(Saved entries)

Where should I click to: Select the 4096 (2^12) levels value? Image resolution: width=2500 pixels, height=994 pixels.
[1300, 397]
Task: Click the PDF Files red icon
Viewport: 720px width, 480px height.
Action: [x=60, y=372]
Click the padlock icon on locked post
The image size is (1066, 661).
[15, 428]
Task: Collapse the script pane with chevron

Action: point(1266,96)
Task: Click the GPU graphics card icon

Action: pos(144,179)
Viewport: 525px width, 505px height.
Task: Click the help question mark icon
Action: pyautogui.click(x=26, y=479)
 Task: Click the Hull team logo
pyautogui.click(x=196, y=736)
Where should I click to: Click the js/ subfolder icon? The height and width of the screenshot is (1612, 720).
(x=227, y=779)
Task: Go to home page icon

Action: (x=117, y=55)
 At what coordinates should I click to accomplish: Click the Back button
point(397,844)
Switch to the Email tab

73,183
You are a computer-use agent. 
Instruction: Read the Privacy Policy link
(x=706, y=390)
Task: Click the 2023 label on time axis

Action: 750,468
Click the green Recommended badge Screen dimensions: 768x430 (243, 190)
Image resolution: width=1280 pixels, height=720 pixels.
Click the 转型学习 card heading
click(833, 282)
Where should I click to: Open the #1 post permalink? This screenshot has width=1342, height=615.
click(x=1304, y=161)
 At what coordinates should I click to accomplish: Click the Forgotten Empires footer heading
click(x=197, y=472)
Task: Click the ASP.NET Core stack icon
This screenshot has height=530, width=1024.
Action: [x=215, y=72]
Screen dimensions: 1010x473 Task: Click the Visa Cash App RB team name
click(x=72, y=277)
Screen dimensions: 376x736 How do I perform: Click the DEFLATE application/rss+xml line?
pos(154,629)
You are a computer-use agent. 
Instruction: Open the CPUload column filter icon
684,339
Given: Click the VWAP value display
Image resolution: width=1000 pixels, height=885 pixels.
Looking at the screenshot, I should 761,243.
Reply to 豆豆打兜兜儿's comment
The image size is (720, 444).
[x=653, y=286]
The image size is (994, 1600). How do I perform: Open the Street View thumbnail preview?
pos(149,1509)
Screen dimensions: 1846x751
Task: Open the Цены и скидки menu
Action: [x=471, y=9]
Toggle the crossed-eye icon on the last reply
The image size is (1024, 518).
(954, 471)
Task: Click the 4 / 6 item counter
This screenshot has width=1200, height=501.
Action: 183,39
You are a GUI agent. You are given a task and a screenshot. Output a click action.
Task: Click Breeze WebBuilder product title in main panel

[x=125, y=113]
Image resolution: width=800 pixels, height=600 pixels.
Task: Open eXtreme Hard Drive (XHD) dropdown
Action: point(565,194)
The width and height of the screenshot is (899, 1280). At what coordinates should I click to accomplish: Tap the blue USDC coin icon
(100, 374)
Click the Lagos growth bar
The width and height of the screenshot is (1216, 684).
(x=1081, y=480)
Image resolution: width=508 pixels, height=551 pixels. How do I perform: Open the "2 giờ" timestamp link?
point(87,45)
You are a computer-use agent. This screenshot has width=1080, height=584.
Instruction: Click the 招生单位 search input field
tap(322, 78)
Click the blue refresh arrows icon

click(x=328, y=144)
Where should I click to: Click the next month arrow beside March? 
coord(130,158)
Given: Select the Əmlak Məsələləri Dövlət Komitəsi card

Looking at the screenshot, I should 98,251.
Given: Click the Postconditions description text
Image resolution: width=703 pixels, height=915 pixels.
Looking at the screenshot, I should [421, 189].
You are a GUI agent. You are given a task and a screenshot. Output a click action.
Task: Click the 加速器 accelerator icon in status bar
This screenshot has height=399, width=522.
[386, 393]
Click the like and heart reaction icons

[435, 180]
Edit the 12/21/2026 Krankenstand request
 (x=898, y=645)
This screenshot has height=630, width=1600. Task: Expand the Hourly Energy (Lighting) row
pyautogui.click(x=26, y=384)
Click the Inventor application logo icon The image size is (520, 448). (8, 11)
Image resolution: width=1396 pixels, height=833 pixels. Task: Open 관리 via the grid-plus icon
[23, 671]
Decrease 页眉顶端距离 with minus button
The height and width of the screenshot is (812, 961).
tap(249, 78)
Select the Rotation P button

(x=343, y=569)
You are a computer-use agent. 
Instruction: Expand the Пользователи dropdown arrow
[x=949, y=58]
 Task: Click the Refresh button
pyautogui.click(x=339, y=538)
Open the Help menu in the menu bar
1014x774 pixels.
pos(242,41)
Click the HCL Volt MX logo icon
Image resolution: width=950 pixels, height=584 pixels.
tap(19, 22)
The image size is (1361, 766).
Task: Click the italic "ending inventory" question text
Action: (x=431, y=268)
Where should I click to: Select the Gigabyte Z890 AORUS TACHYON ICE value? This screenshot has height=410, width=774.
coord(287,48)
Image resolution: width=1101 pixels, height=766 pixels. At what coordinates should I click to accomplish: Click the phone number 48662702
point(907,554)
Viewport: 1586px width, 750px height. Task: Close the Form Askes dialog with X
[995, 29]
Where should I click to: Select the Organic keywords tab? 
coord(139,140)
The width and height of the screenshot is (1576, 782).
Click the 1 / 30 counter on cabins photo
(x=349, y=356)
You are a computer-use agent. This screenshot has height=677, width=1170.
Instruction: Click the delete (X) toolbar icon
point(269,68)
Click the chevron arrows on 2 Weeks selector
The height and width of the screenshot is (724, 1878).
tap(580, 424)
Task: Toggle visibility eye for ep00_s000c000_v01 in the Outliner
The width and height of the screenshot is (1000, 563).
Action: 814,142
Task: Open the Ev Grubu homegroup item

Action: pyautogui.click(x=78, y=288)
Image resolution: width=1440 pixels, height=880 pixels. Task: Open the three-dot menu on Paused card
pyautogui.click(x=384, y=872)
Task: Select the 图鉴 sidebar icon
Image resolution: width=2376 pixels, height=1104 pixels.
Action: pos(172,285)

• **YOUR ASSIGNMENT**:
Say every entry again, exactly as it reads.

• **EXERCISE OUTPUT**:
Where should I click to: Select the 4096 (2^12) levels value? Image resolution: width=2500 pixels, height=994 pixels.
[1300, 397]
Task: Click the PDF Files red icon
Viewport: 720px width, 480px height.
Action: [x=60, y=372]
Click the padlock icon on locked post
The image size is (1066, 661).
[15, 428]
Task: Collapse the script pane with chevron

Action: point(1266,96)
Task: Click the GPU graphics card icon

Action: pos(144,179)
Viewport: 525px width, 505px height.
Task: Click the help question mark icon
Action: pyautogui.click(x=26, y=479)
 Task: Click the Hull team logo
pyautogui.click(x=196, y=736)
Where should I click to: Click the js/ subfolder icon? The height and width of the screenshot is (1612, 720).
(x=227, y=779)
Task: Go to home page icon

Action: (x=117, y=55)
 At what coordinates should I click to accomplish: Click the Back button
point(397,844)
Switch to the Email tab

73,183
You are a computer-use agent. 
Instruction: Read the Privacy Policy link
(x=706, y=390)
Task: Click the 2023 label on time axis

Action: 750,468
Click the green Recommended badge Screen dimensions: 768x430 (243, 190)
Image resolution: width=1280 pixels, height=720 pixels.
Click the 转型学习 card heading
click(833, 282)
Where should I click to: Open the #1 post permalink? This screenshot has width=1342, height=615.
click(x=1304, y=161)
 At what coordinates should I click to accomplish: Click the Forgotten Empires footer heading
click(x=197, y=472)
Task: Click the ASP.NET Core stack icon
This screenshot has height=530, width=1024.
Action: [x=215, y=72]
Screen dimensions: 1010x473 Task: Click the Visa Cash App RB team name
click(x=72, y=277)
Screen dimensions: 376x736 How do I perform: Click the DEFLATE application/rss+xml line?
pos(154,629)
You are a computer-use agent. 
Instruction: Open the CPUload column filter icon
684,339
Given: Click the VWAP value display
Image resolution: width=1000 pixels, height=885 pixels.
Looking at the screenshot, I should 761,243.
Reply to 豆豆打兜兜儿's comment
The image size is (720, 444).
[x=653, y=286]
The image size is (994, 1600). How do I perform: Open the Street View thumbnail preview?
pos(149,1509)
Screen dimensions: 1846x751
Task: Open the Цены и скидки menu
Action: [x=471, y=9]
Toggle the crossed-eye icon on the last reply
The image size is (1024, 518).
(954, 471)
Task: Click the 4 / 6 item counter
This screenshot has width=1200, height=501.
Action: 183,39
You are a GUI agent. You are given a task and a screenshot. Output a click action.
Task: Click Breeze WebBuilder product title in main panel

[x=125, y=113]
Image resolution: width=800 pixels, height=600 pixels.
Task: Open eXtreme Hard Drive (XHD) dropdown
Action: point(565,194)
The width and height of the screenshot is (899, 1280). At what coordinates should I click to accomplish: Tap the blue USDC coin icon
(100, 374)
Click the Lagos growth bar
The width and height of the screenshot is (1216, 684).
(x=1081, y=480)
Image resolution: width=508 pixels, height=551 pixels. How do I perform: Open the "2 giờ" timestamp link?
point(87,45)
You are a computer-use agent. This screenshot has width=1080, height=584.
Instruction: Click the 招生单位 search input field
tap(322, 78)
Click the blue refresh arrows icon

click(x=328, y=144)
Where should I click to: Click the next month arrow beside March? 
coord(130,158)
Given: Select the Əmlak Məsələləri Dövlət Komitəsi card

Looking at the screenshot, I should 98,251.
Given: Click the Postconditions description text
Image resolution: width=703 pixels, height=915 pixels.
Looking at the screenshot, I should [421, 189].
You are a GUI agent. You are given a task and a screenshot. Output a click action.
Task: Click the 加速器 accelerator icon in status bar
This screenshot has height=399, width=522.
[386, 393]
Click the like and heart reaction icons

[435, 180]
Edit the 12/21/2026 Krankenstand request
 (x=898, y=645)
This screenshot has height=630, width=1600. Task: Expand the Hourly Energy (Lighting) row
pyautogui.click(x=26, y=384)
Click the Inventor application logo icon The image size is (520, 448). (8, 11)
Image resolution: width=1396 pixels, height=833 pixels. Task: Open 관리 via the grid-plus icon
[23, 671]
Decrease 页眉顶端距离 with minus button
The height and width of the screenshot is (812, 961).
tap(249, 78)
Select the Rotation P button

(x=343, y=569)
You are a computer-use agent. 
Instruction: Expand the Пользователи dropdown arrow
[x=949, y=58]
 Task: Click the Refresh button
pyautogui.click(x=339, y=538)
Open the Help menu in the menu bar
1014x774 pixels.
pos(242,41)
Click the HCL Volt MX logo icon
Image resolution: width=950 pixels, height=584 pixels.
tap(19, 22)
The image size is (1361, 766).
Task: Click the italic "ending inventory" question text
Action: (x=431, y=268)
Where should I click to: Select the Gigabyte Z890 AORUS TACHYON ICE value? This screenshot has height=410, width=774.
coord(287,48)
Image resolution: width=1101 pixels, height=766 pixels. At what coordinates should I click to accomplish: Click the phone number 48662702
point(907,554)
Viewport: 1586px width, 750px height. Task: Close the Form Askes dialog with X
[995, 29]
Where should I click to: Select the Organic keywords tab? 
coord(139,140)
The width and height of the screenshot is (1576, 782).
Click the 1 / 30 counter on cabins photo
(x=349, y=356)
You are a computer-use agent. This screenshot has height=677, width=1170.
Instruction: Click the delete (X) toolbar icon
point(269,68)
Click the chevron arrows on 2 Weeks selector
The height and width of the screenshot is (724, 1878).
tap(580, 424)
Task: Toggle visibility eye for ep00_s000c000_v01 in the Outliner
The width and height of the screenshot is (1000, 563).
Action: 814,142
Task: Open the Ev Grubu homegroup item

Action: pyautogui.click(x=78, y=288)
Image resolution: width=1440 pixels, height=880 pixels. Task: Open the three-dot menu on Paused card
pyautogui.click(x=384, y=872)
Task: Select the 图鉴 sidebar icon
Image resolution: width=2376 pixels, height=1104 pixels.
Action: pos(172,285)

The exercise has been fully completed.